Watchlist: Algorithms and big data

cc licensed Argonne National Laboratory

More and more people talk about big data and algorithms to do all sorts of things. What are these concepts and what do they tell us about the world we live in?

Big data in essence is the name we give to a data set so large that we need to use computers to make sense of it. It could be government records on people passing through borders, or people liking something on Facebook, or choices people make shopping online. These data sets often contain millions and millions of individual data points and would take far too long to be analysed by humans, so an algorithm is needed. Algorithms perform all sorts of work and there are plenty of technical, mathematical definitions of algorithms, but for the purpose of this post, we can say that an algorithm is basically a set of steps that can be applied to a set of data. Algorithms sort data and produce an output that allows us to draw certain conclusions about what that data tells us. They are an essential part of modern computing.

Algorithms and big data are being used for an increasingly wide range of purposes. For example, police forces around the US are using algorithms to engage in what they call ‘predictive policing.’ Academic experiments have been running for a while, and Microsoft announced last year it would be working with police in developing technology for predictive policing purposes. A study from UCLA has found that predictive policing algorithms reduce crime in the field. Using data about past crime patterns, the model predicted where crimes were likely to occur, including crimes such as burglaries, theft from cars and theft of cars, but also assaults. The algorithm suggested particular places were hot spots for crime, indicating that police should be deployed to those areas. The outcome in test runs has been that the actual number of crimes reduced.

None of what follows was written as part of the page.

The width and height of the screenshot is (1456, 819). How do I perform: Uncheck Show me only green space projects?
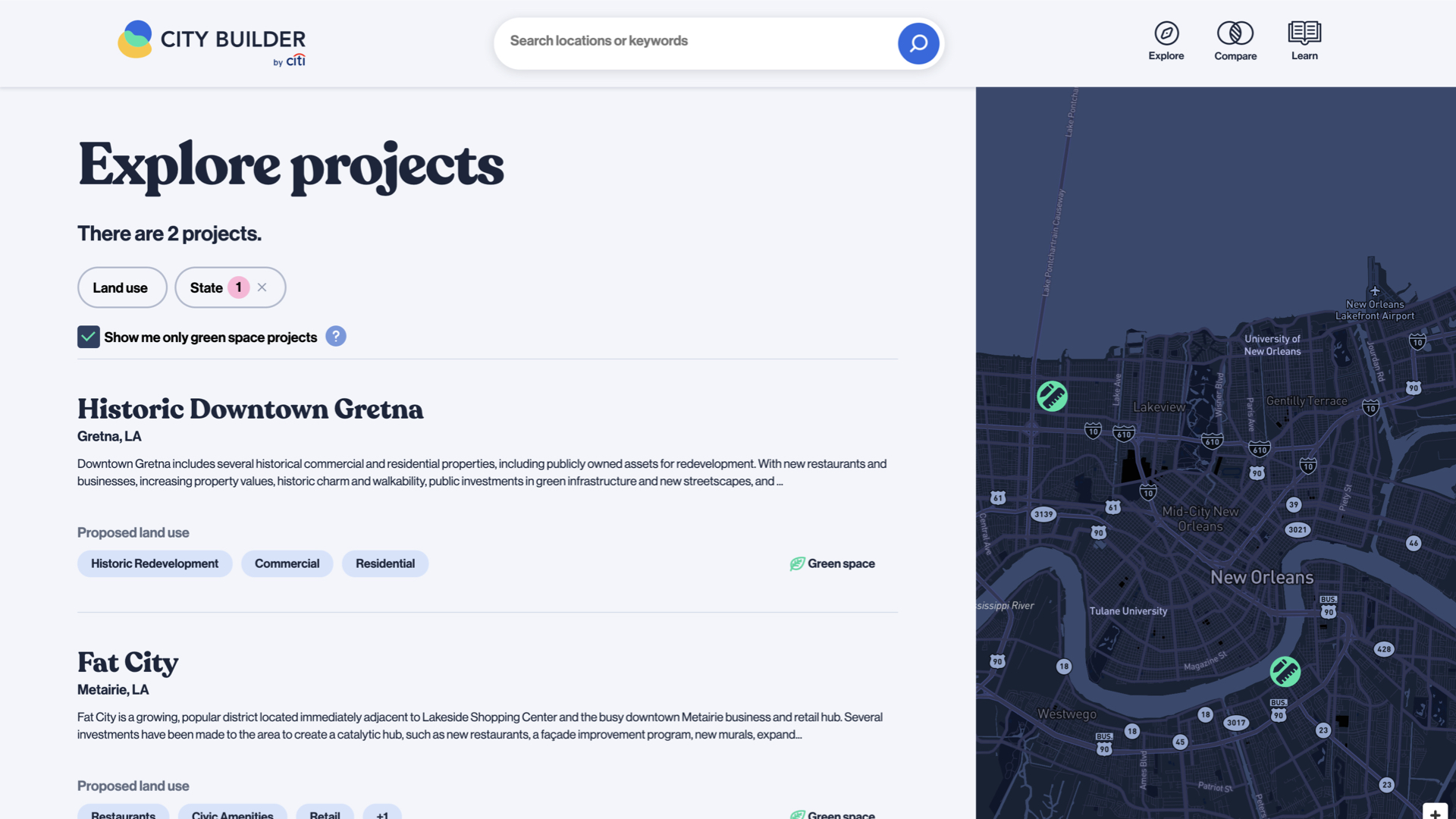pos(89,337)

It is important to remember that predictive policing algorithms are based primarily on crime statistics, in other words, past behaviour of law enforcement in tackling crime. Crime statistics do not reflect what crimes are occurring. A better way to think about this data set is that it provides a picture of the state’s response to crime. This creates a real risk that the biases and discriminatory social trends in everyday policing will be reproduced in the supposedly more objective and scientific methodology of computerized predictive policing. Consider that the NYPD was successfully sued for practicing racial profiling in stop and frisks. This is the kind of data that will go into the algorithms. Or consider that one of the biggest crimes in recent times, according to people affected, is actually the rigging of Volkswagen cars to evade environmental regulation. An engineer has pleaded guilty to this crime. Yet this is not a crime that is not included in the data set.

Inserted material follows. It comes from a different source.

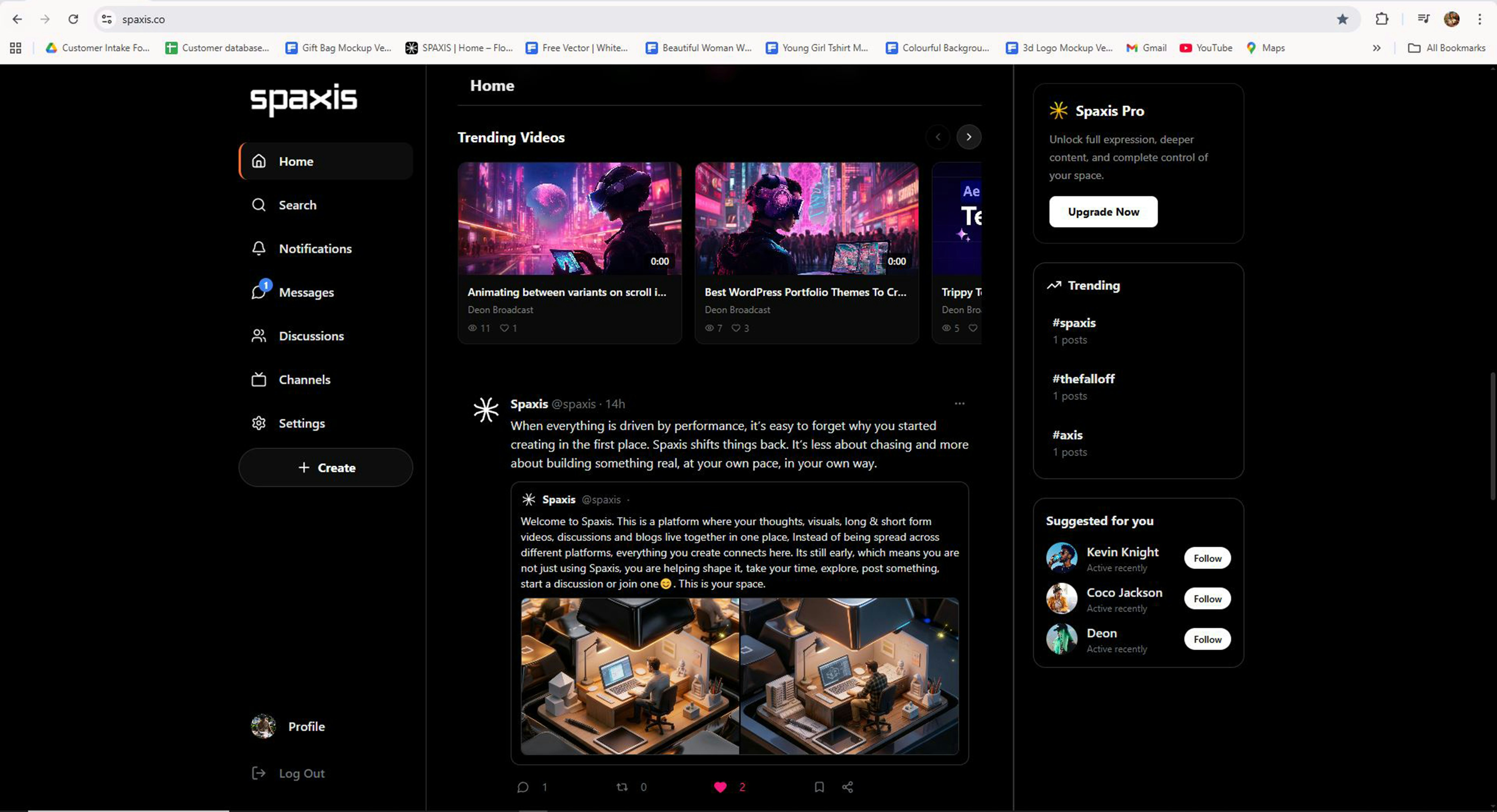Click the share icon under the post
This screenshot has height=812, width=1497.
point(847,787)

It may be that we consider street crime to be a more important issue than corporate crime, and that we think it is too expensive to generate alternative data sets to crime statistics to run these algorithms on. These are value judgements, and whether they are valid or not, they affect the data that goes into the algorithm. Clarity about these biases is important because without it, the potential exists to entrench discrimination in ways that are insidious and hard to untangle. Feeding data into automated processes without careful analysis of the assumptions being made can provide misleading answers to important questions. Many technologists and data scientists prefer a more direct metaphor: garbage in, garbage out.

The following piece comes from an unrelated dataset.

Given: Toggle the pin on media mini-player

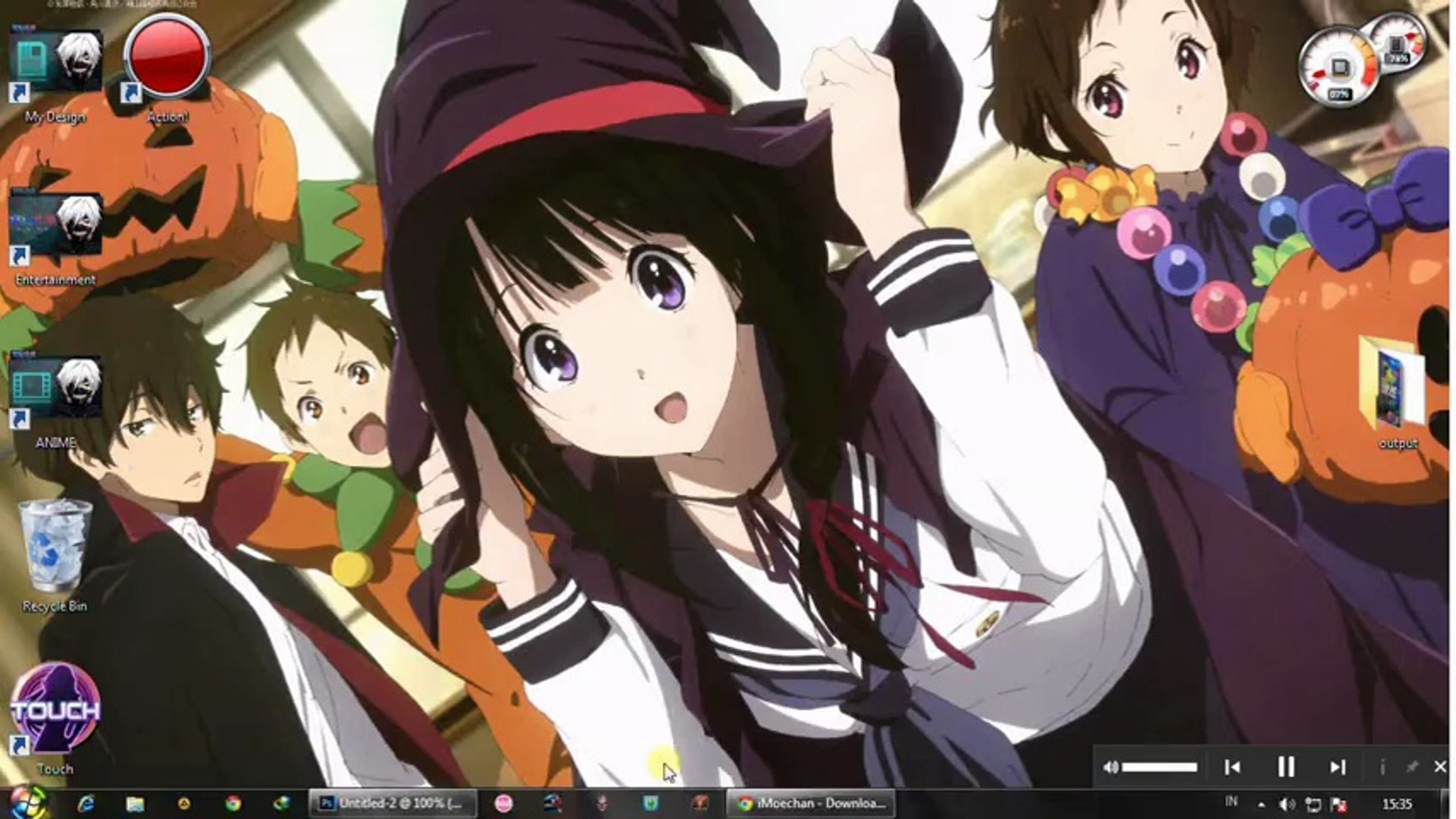Looking at the screenshot, I should (1411, 767).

Another stark example of was revealed in documents leaked by Edward Snowden. The Skynet program run by the NSA uses an algorithm applied to data to identify terrorists. This algorithm was developed using data about ‘known terrorists’ and comparing it with a wide range of behavioural data taken from mobile phone use. It works by classifying some behaviour as more ‘terroristy’ than others, like traveling to certain places where terrorist activity occurs, or the act of turning off a mobile phone or swapping sim cards on the assumption that this evades surveillance. After crunching the numbers, the algorithm’s highest rating target was a man named Ahmad Zaidan. But Zaidan is not a terrorist; he is the bureau chief in Islamabad for Al-Jazeera. Yet the NSA documents label Zaidan with apparent confidence as a ‘MEMBER OF ALQA’IDA.’ How could this happen? Well, you can read what Zaidan says himself, but he obviously has to travel to interview people who may be involved with terrorism, something which meant the algorithm produced a dodgy output.

So not only do we need to be careful about biases in the data we feed into an algorithm, we also have to be careful about the assumptions that go into the algorithm itself. Any conclusions we draw from the outputs of an algorithm need to reflect a careful assessment of these factors. Rather than saying this data and algorithm used by police predicts crime, a better way to phrase it is that it predicts certain types of crime based on certain historical data. It might sound a little less glamorous, but it is more accurate.

If an algorithm is going to be used to predict human behaviour in a way that might result in people being targeted for surveillance or prosecution, it is important that these algorithms are transparent. Unless it is possible to see the various biases and assumptions that go into an algorithm, we cannot make any confident assessments about the output.

It is not that all algorithms are bad, or even that the predictive policing ones are a problem. One policy alternative could be to use the output of predictive police algorithms totally differently, without involving law enforcement and criminal justice. This kind of data analysis could be used to inform government spending and social programs, for example. There are all sorts of ways in which data could inform social interventions and the provision of services to try and de-escalate interpersonal crime, and resolve these issues without police intervention. Unfortunately, these proposals remain woefully under-explored.